Cathérine heeft momenteel een atelier in Leusden maar het pand waar zij en andere kunstenaars een ruimte hebben, wordt begin 2024 gesloopt “Ik ben op zoek naar nieuw atelierruimte en ik vind het moeilijk iets te vinden dat geschikt en betaalbaar is voor een kunstenaar. In Leusden is vooralsnog niets te vinden dus ik richt mijn vizier nu ook op Amersfoort. Ik vind dat Amersfoort heel veel leuke dingen doet en in Leusden merk je dat het een klein dorp is. Er is een open atelierroute en verder is er niet zoveel. Daarnaast heb ik moeite met hoe ze hier bouwen, er is niets meer hier wat oud is. Er wordt te makkelijk omgesprongen met monumenten.”

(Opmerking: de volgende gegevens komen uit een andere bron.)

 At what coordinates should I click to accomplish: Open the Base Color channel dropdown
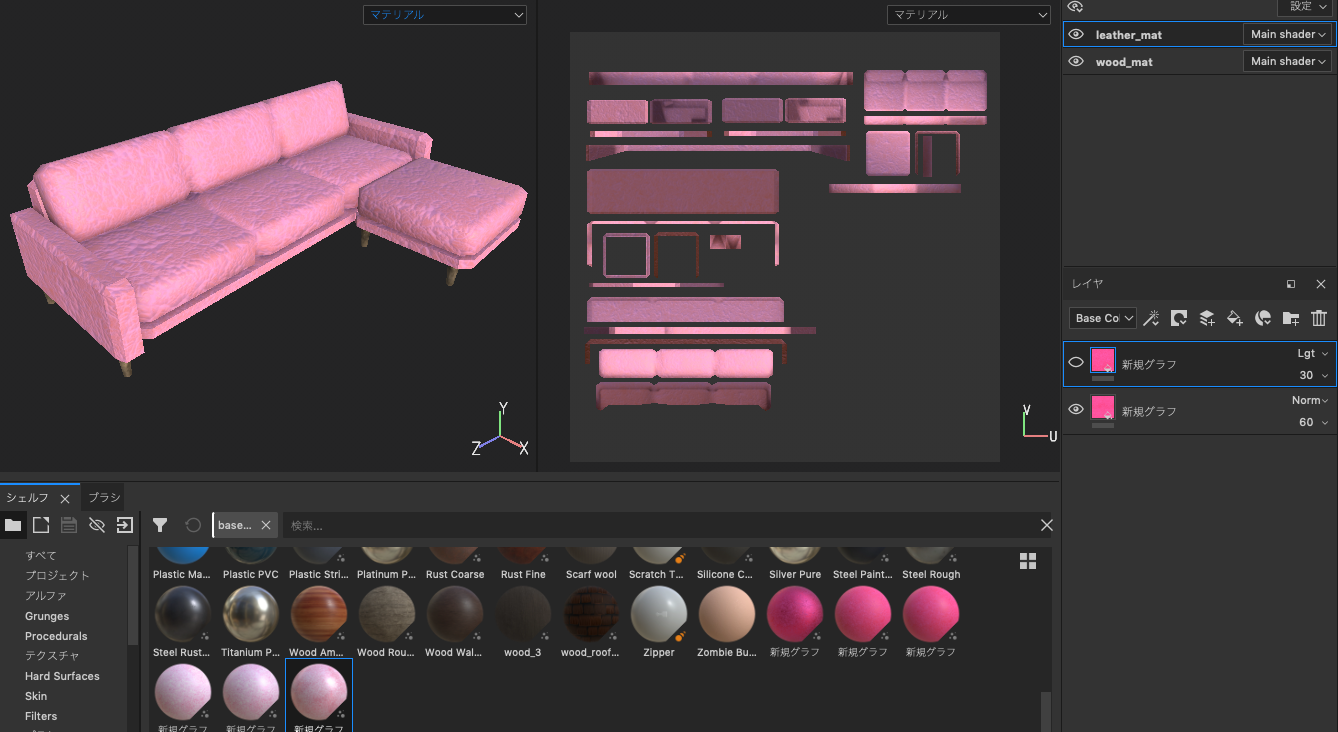tap(1103, 318)
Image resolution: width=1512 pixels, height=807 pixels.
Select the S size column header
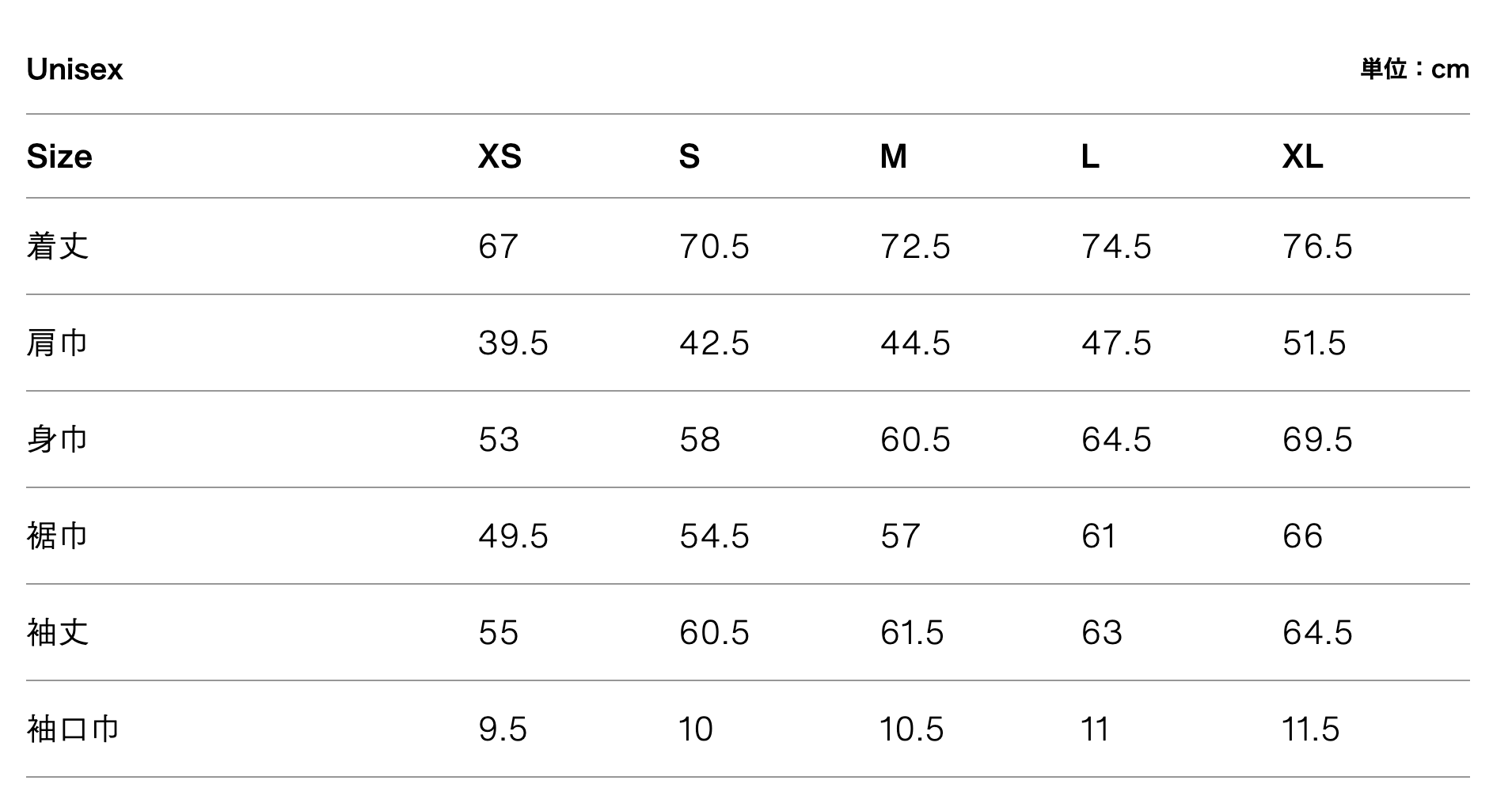point(689,157)

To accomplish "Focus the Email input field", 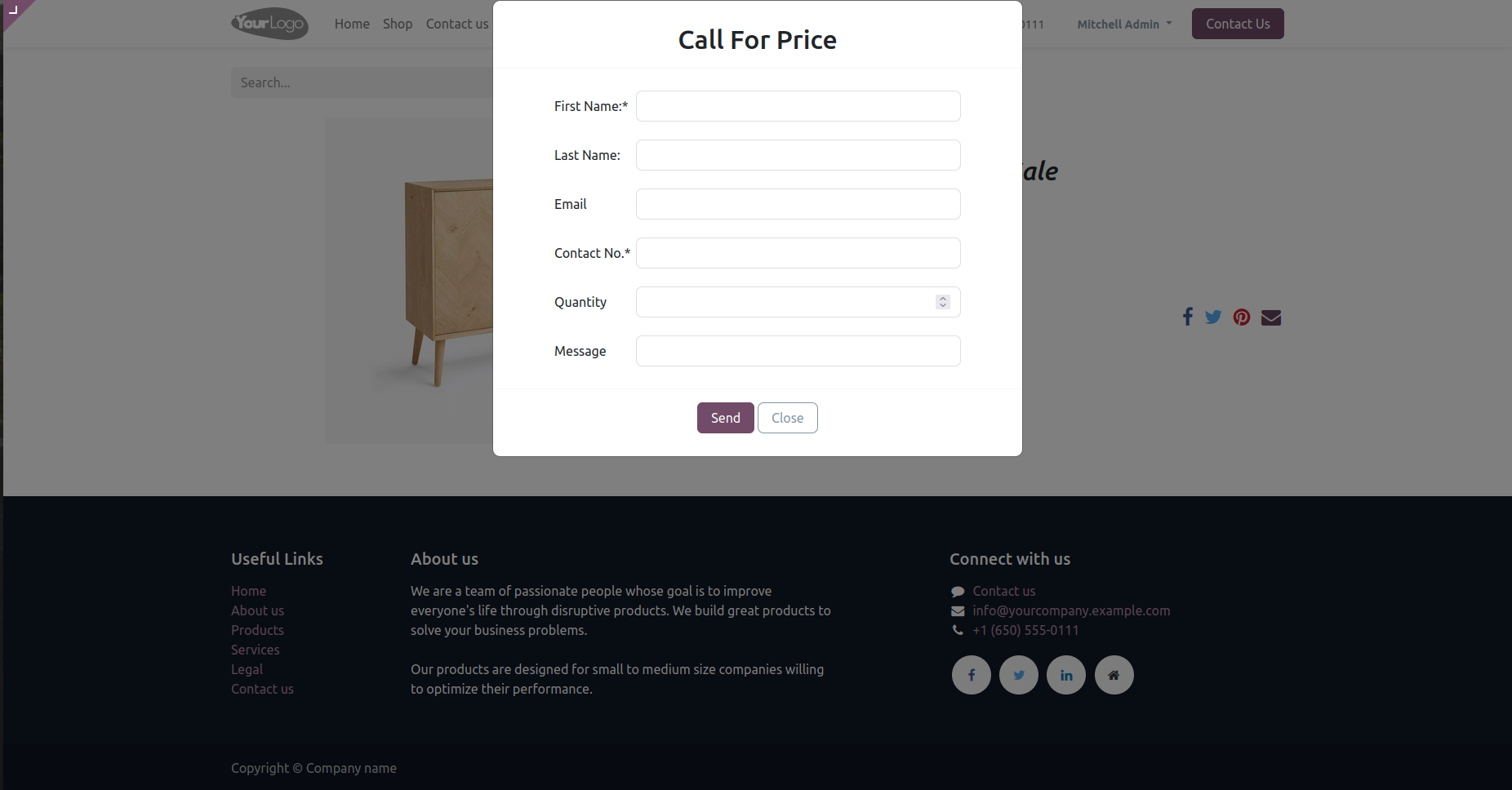I will coord(798,204).
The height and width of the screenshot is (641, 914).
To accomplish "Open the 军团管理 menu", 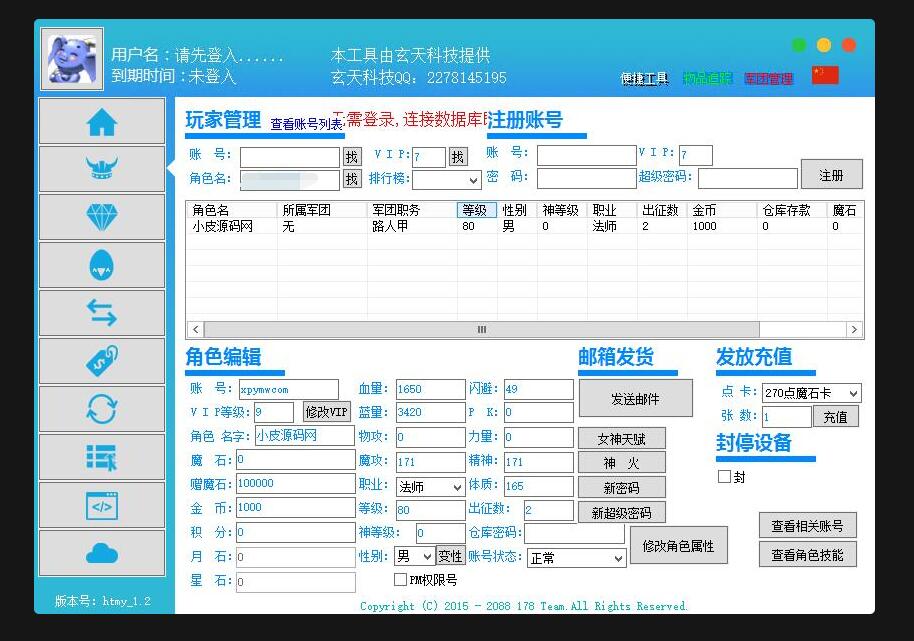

“Een tijd terug wilden ze het oude gemeentehuis en de dokterswoning afbreken. Daartegen is veel protest geweest waardoor meer monumenten bewaard zijn gebleven. Maar de lintbebouwing van de Hamersveldseweg is wel vogelvrij verklaard zijn en wordt steeds verder afgebroken. Er komt vast weer iets moois, maar de kern van Leusden verdwijnt zo. Toen mijn kinderen klein waren ging ik met naar het centrum en daar was een grasveldje met schapen. Dan denk je ‘ik woon in een dorp’, maar de ziel wordt eruit getrokken.”
De expositie Ontmoeten is nog te zien op 30 september en 1 oktober van 13.00 tot 17.00 uur in galerie De Ploegh aan de Coninckstraat 58.